Boleto speciosus (Boletus speciosus Frost, 1874) is a symbiotic mushroom belonging to the Boletaceae family.

Systematics –
From the systematic point of view it belongs to the Domain Eukaryota, Kingdom Fungi, Basidiomycota Division, Class Basidiomycetes, Order Boletales, Family Boletaceae and then to the genus Boletus and to the Specie B. speciosus.
The term Ceriomyces speciosus (Frost) Murrill is synonymous with obsleto.

Etymology –
The term Boletus is of controversial etymology: according to some authors it derives from the Greek βωλήτης bolétes, with which the Greeks called a kind of mushroom (from βωλος bólos with the meaning of gleba, clod, bush, because growing among the clods or bushy places); others instead believe that the meaning of βωλος is to be extended to the ball, since the hat of most mushrooms is globose; for other still it derives from Bolites name with which the Romans indicated the best edible mushrooms, even if originally referred only to the ova (Amanita cesarea), but soon used to call also the porcini mushrooms. The specific epithet speciosus derives from spécies beltà: good-looking, showy, elegant.
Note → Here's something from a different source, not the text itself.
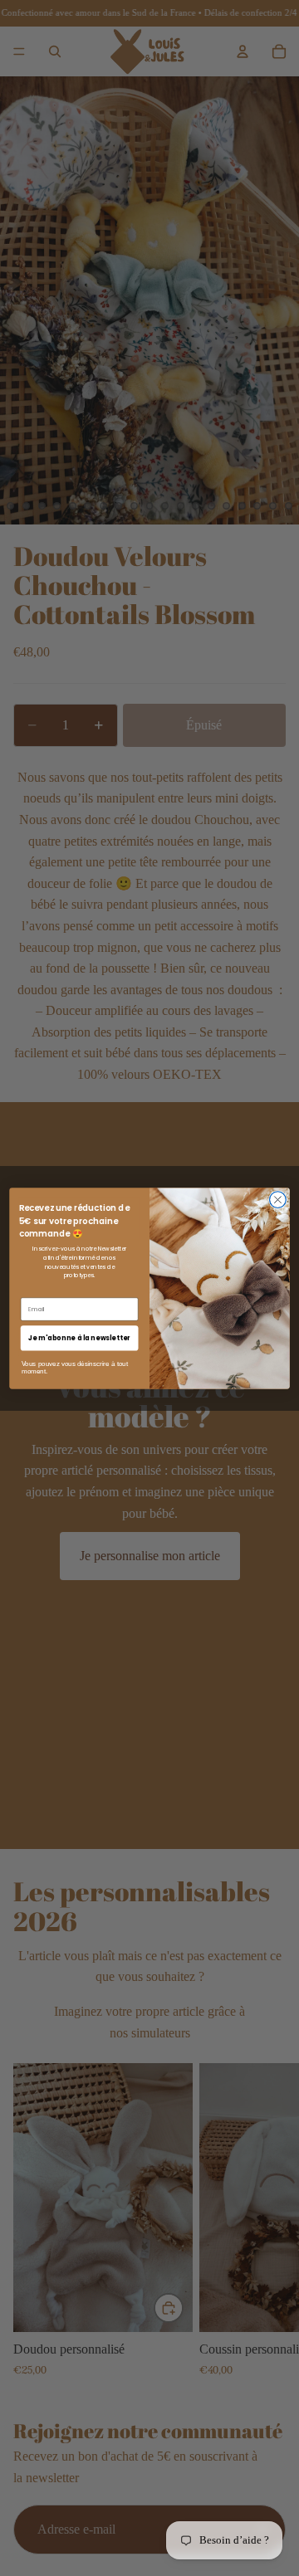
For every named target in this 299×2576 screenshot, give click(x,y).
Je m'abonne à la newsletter (79, 1337)
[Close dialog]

Geographic Distribution and Habitat –
The Boletus speciosus is a symbiotic mush, quite rare, growing solitary or in scattered specimens, in the period between summer and autumn. It grows in beech woods, in calcareous soils and at not high altitudes.

Recognition –
Boleto specioso is recognized for having a hat 6-15 cm in diameter, convex, with a cuticle dry, smooth, light red or pink and sometimes with yellow hues. The pores are light yellow which then become golden-yellow when ripe with sometimes reddish hues, quickly turning to blue at the touch. The tubules are 1.5 cm long. The stem has dimensions of 5-13 x 1.5-4 cm; it is compact, yellow with reddish hues at the base, cross-linked and quickly turns blue to the touch. The meat is yellow in color, often yellow-chromium at the base of the stalk, turns quickly to blue and has not significant odor and taste. Under the microscope, spores of 11-15 x 3-4 μm, smooth, brown-olive in bulk can be noticed.

Cultivation –
Boletus speciosus is not a cultivated mushroom.

Uses and Traditions –
This boleto is defined by some as mediocre edible while for others it is considered a good edible mushroom that has nothing to envy to the more known Boletus species.
As with other rare species, however, the collection is not recommended.

Preparation Mode –
It can be consumed and stored like other boletus, but it is recommended to be used in a mixture with other mushrooms.

Guido Bissanti

Sources
– Wikipedia, the free encyclopedia.
– Cetto B., 2008. Real mushrooms, Saturnia, Trento.
– Pignatti S., 1982. Flora of Italy, Edagricole, Bologna.
– Conti F., Abbate G., Alessandrini A., Blasi C. (edited by), 2005. An annotated checklist of the Italian vascular flora, Palombi Editore.

Attention: Pharmaceutical applications and alimurgical uses are indicated for informational purposes only, they do not in any way represent a medical prescription; there is therefore no liability for their use for curative, aesthetic or food purposes.